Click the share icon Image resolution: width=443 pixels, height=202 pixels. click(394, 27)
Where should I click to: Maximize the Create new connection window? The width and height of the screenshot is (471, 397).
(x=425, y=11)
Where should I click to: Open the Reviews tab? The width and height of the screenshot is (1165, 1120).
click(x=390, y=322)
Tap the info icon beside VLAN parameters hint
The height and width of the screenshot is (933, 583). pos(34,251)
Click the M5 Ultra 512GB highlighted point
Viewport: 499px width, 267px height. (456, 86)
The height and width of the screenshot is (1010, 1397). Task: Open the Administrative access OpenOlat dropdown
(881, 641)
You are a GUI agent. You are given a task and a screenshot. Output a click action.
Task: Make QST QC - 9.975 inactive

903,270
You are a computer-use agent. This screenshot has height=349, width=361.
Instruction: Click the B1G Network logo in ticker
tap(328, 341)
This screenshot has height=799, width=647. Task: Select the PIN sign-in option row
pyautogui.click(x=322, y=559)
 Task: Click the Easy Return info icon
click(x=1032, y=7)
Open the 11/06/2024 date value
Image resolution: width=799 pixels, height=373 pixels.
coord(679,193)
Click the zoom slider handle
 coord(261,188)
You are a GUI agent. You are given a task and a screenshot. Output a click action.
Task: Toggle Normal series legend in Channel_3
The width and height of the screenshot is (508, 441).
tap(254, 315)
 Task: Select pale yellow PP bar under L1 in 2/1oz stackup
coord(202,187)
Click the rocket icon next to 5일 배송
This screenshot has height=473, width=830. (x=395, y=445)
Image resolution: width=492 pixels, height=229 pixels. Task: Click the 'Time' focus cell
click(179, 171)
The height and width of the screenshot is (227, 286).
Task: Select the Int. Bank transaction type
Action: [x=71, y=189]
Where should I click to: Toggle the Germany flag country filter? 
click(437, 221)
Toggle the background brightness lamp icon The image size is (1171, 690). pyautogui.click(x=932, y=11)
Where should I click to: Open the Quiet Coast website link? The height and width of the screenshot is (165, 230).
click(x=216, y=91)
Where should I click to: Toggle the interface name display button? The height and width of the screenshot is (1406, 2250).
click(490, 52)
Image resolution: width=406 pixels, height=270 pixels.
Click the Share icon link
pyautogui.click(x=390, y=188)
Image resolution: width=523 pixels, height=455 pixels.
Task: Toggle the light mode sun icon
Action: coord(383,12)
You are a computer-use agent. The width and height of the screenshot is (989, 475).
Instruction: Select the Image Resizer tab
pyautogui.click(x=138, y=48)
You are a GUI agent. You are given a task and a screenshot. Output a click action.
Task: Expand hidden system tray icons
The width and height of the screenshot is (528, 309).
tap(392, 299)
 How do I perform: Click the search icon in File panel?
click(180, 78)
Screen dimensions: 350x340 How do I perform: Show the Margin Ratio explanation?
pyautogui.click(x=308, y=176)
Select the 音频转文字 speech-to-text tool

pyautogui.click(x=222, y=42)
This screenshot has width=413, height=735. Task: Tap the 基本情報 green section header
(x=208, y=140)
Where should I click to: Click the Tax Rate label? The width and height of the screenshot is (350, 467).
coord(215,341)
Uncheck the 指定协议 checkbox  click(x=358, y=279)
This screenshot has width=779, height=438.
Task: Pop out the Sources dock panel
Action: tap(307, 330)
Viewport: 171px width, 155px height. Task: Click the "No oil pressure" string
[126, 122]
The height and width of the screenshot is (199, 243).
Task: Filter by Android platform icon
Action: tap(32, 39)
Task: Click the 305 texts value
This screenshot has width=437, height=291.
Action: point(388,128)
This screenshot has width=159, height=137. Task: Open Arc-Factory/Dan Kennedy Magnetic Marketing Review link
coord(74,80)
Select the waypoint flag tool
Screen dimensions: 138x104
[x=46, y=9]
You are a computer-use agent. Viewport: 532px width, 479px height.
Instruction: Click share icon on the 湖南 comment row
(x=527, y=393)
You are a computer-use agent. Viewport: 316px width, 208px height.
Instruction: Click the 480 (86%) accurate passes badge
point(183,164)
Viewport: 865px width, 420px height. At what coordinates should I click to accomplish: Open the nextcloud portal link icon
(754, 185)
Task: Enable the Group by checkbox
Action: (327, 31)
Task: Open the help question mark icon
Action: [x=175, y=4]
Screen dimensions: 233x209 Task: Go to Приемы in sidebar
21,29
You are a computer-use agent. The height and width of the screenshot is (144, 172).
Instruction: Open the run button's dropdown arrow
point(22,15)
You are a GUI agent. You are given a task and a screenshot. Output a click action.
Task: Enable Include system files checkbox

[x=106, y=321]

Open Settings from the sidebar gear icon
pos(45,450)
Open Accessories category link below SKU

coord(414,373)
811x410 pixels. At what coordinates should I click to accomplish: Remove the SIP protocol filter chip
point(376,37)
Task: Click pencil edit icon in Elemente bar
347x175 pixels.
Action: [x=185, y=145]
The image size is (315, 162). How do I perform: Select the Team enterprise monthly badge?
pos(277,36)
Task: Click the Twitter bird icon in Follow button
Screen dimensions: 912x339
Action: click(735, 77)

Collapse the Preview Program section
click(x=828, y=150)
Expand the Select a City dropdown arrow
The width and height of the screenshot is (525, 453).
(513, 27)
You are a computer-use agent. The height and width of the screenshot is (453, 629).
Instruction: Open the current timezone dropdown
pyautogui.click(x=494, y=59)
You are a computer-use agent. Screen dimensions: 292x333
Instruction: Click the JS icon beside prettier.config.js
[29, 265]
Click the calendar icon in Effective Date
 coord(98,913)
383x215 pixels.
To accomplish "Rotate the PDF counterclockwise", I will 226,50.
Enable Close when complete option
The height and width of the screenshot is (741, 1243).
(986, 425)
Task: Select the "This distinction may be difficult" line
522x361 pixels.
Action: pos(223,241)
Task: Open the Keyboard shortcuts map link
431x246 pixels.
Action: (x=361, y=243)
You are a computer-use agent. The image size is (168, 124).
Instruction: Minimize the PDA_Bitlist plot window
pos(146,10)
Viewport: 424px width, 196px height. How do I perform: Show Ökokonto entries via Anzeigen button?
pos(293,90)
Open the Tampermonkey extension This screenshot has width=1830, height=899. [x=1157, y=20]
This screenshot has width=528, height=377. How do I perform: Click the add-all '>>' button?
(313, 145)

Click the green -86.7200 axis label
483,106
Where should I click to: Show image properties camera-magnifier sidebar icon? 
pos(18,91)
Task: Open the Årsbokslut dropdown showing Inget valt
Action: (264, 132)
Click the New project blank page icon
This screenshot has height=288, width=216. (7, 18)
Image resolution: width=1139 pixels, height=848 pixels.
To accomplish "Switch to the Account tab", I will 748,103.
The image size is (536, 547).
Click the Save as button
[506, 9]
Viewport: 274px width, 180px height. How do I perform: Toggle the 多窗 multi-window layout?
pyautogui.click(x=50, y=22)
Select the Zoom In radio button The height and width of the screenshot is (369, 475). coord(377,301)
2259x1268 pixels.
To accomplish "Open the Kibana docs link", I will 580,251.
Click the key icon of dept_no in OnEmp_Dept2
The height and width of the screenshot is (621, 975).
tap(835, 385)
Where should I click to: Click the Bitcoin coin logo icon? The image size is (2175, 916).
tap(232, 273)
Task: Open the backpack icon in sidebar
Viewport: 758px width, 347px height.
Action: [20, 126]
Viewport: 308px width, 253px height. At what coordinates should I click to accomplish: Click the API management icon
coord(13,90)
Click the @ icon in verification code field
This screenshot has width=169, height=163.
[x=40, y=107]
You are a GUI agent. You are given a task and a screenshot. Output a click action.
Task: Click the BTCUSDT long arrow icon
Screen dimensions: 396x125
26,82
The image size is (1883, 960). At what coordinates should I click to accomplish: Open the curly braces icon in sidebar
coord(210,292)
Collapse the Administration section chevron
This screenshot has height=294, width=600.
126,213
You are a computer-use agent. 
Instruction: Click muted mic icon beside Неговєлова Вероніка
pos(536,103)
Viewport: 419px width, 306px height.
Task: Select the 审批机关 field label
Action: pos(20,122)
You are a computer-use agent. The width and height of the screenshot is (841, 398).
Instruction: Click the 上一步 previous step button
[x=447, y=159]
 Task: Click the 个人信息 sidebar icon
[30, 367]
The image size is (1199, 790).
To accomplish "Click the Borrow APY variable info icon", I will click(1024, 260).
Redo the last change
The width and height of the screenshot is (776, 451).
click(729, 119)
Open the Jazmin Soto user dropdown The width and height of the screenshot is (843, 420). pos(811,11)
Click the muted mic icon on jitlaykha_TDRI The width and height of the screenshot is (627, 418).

EXERCISE PROMPT:
Rewrite the records from their first line through the line containing "tap(328, 341)", replacing "Reviews" with "Ratings" and changing nothing else. Give only those lines.

ANSWER FOR THE TASK:
Click the share icon Image resolution: width=443 pixels, height=202 pixels. click(394, 27)
Where should I click to: Maximize the Create new connection window? The width and height of the screenshot is (471, 397).
(x=425, y=11)
Where should I click to: Open the Ratings tab? The width and height of the screenshot is (1165, 1120).
click(x=390, y=322)
Tap the info icon beside VLAN parameters hint
The height and width of the screenshot is (933, 583). pos(34,251)
Click the M5 Ultra 512GB highlighted point
Viewport: 499px width, 267px height. (456, 86)
The height and width of the screenshot is (1010, 1397). Task: Open the Administrative access OpenOlat dropdown
(881, 641)
You are a GUI agent. You are given a task and a screenshot. Output a click action.
Task: Make QST QC - 9.975 inactive

903,270
You are a computer-use agent. This screenshot has height=349, width=361.
Instruction: Click the B1G Network logo in ticker
tap(328, 341)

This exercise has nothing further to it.